Der junge Mann aus dem Tschad, der sich im Flüchtlingslager in Eisenhüttenstadt erhängt hat, litt offenbar unter großen psychischen Problemen. Warum das Betreuungspersonal nichts unternahm, ist nur eine der offenen Fragen um den Fall.

Potsdam/Eisenhüttenstadt - Nach dem Suizid eines 20-jährigen Asylsuchenden aus dem Tschad im Erstaufnahmelager Eisenhüttenstadt fordern Flüchtlingsinitiativen eine unabhängige Untersuchung des Falles. "Es gibt hier mehr Fragen als Antworten", sagte Dorothea Lindenberg vom Flüchtlingsrat Brandenburg am Donnerstag dem Evangelischen Pressedienst (epd) in Potsdam. Vermutlich aus Angst vor seiner Abschiebung nach Italien hatte sich der Mann am Mittwoch in der Asyl-Einrichtung erhängt.

Nach Aussagen von Mitarbeitern einer diakonischen Beratungsstelle und von Freunden soll er große psychische Probleme gehabt haben, sagte Lindenberg. Er sei kaum noch aus seinem Zimmer gekommen und sei psychisch auffällig gewesen. Zudem soll er den Suizid angekündigt haben. "Das wirft natürlich die Frage auf, warum das weder dem Betreungspersonal noch dem Medizinischen Fachdienst in der Asyl-Einrichtung aufgefallen ist und warum nicht eine entsprechende psychologische Versorgung eingeleitet wurde", sagte Lindenberg: "Deshalb wollen wir eine unabhängige Untersuchung."

Gemeinsam mit dem Brandenburger Netzwerk für die Erfassung und Versorgung besonders schutzbedürftiger Flüchtlinge (KFB) habe der Flüchtlingsrat das Innenministerium mehrfach auf die mangelhafte medizinische und psychologische Versorgung in Eisenhüttenstadt aufmerksam gemacht. Bisher habe sich aber nichts Wesentliches verändert, kritisierte Lindenberg.

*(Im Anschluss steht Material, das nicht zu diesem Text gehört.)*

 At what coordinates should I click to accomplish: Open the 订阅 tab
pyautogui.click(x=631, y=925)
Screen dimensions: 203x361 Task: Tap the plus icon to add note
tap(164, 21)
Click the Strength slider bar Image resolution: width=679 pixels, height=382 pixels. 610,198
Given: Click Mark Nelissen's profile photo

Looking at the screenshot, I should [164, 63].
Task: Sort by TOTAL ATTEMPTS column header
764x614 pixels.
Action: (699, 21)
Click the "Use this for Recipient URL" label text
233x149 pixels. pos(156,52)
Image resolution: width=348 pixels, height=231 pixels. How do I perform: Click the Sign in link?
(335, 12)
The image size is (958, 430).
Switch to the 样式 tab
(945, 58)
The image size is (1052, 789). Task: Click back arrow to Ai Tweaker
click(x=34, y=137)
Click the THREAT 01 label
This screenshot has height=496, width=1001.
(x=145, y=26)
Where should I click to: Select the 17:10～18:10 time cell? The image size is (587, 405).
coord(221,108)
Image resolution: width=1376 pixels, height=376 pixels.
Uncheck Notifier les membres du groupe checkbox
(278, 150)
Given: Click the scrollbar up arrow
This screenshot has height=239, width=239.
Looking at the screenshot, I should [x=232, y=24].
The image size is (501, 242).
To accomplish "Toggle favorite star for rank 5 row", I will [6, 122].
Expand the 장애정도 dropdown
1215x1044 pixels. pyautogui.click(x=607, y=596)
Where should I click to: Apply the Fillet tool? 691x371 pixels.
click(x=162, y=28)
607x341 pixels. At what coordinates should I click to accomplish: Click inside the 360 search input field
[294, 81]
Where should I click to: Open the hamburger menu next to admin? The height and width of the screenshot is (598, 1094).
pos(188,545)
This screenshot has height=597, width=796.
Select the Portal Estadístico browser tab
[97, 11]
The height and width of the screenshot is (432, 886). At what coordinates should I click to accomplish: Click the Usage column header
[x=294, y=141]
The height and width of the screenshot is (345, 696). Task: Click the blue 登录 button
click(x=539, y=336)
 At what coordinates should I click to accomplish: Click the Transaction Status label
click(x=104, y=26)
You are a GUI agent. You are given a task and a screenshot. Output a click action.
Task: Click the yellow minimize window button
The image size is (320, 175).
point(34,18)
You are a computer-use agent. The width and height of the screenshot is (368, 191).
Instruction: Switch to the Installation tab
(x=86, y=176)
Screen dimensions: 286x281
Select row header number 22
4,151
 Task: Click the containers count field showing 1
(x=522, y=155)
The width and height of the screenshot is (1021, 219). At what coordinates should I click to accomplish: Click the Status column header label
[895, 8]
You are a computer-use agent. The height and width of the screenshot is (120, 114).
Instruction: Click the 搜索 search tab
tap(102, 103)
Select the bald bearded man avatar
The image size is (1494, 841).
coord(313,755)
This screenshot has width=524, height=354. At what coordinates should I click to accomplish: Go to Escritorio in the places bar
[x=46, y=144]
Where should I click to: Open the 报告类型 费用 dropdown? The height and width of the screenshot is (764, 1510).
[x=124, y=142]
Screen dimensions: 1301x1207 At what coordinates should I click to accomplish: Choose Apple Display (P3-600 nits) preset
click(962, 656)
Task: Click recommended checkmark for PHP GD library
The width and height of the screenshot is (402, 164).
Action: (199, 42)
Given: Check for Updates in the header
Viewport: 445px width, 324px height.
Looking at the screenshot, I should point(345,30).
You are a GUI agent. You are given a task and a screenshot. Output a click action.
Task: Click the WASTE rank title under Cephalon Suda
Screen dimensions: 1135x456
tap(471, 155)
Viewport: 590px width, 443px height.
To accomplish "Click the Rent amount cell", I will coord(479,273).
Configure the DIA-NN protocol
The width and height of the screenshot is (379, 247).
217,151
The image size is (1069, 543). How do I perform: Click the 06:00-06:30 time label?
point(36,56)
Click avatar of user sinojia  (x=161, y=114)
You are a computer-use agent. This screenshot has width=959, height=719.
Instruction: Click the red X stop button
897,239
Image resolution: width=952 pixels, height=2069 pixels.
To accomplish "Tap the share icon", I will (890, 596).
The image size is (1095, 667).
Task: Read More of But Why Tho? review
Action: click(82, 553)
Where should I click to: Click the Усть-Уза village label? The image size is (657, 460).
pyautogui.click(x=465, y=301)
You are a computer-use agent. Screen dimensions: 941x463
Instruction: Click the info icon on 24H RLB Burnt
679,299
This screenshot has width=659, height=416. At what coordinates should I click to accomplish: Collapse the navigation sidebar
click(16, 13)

Nach Angaben des Landesinnenministeriums gab es für den Mann keinen konkreten Abschiebetermin. Die Berliner linke Initiative "FelS" hatte am Mittwoch verbreitet, dass der 20-Jährige am selben Tag abgeschoben werden sollte. Das sei aber eine Fehlinformation, sagte der Sprecher des Innenministeriums, Ingo Decker, am Donnerstag in Potsdam: "Unseres Wissens nach gab es noch nicht mal einen Anhörungstermin."

Laut "FelS" sollte der 20-Jährige im Rahmen der sogenannten Dublin II-Verordnung nach Italien abgeschoben werden. Nach der Verordnung kann Deutschland Flüchtlinge ohne Prüfung ihres Asylantrages in den ersten EU-Mitgliedsstaat abschieben, den sie betreten haben.

Mit einer Abschiebung nach Italien sei zwar nicht zwangsläufig die Rückführung von dort in das Heimatland verbunden, sagte Lindenberg. Die Zustände für Flüchtlinge in Italien seien aber katastrophal. Es gebe kaum offizielle Einrichtungen für Asylsuchende und die wenigen vorhandenen seien schlecht. "So landen die meisten Flüchtlinge auf der Straße und sind als Obdachlose ständigen rassistischen Anfeindungen ausgesetzt."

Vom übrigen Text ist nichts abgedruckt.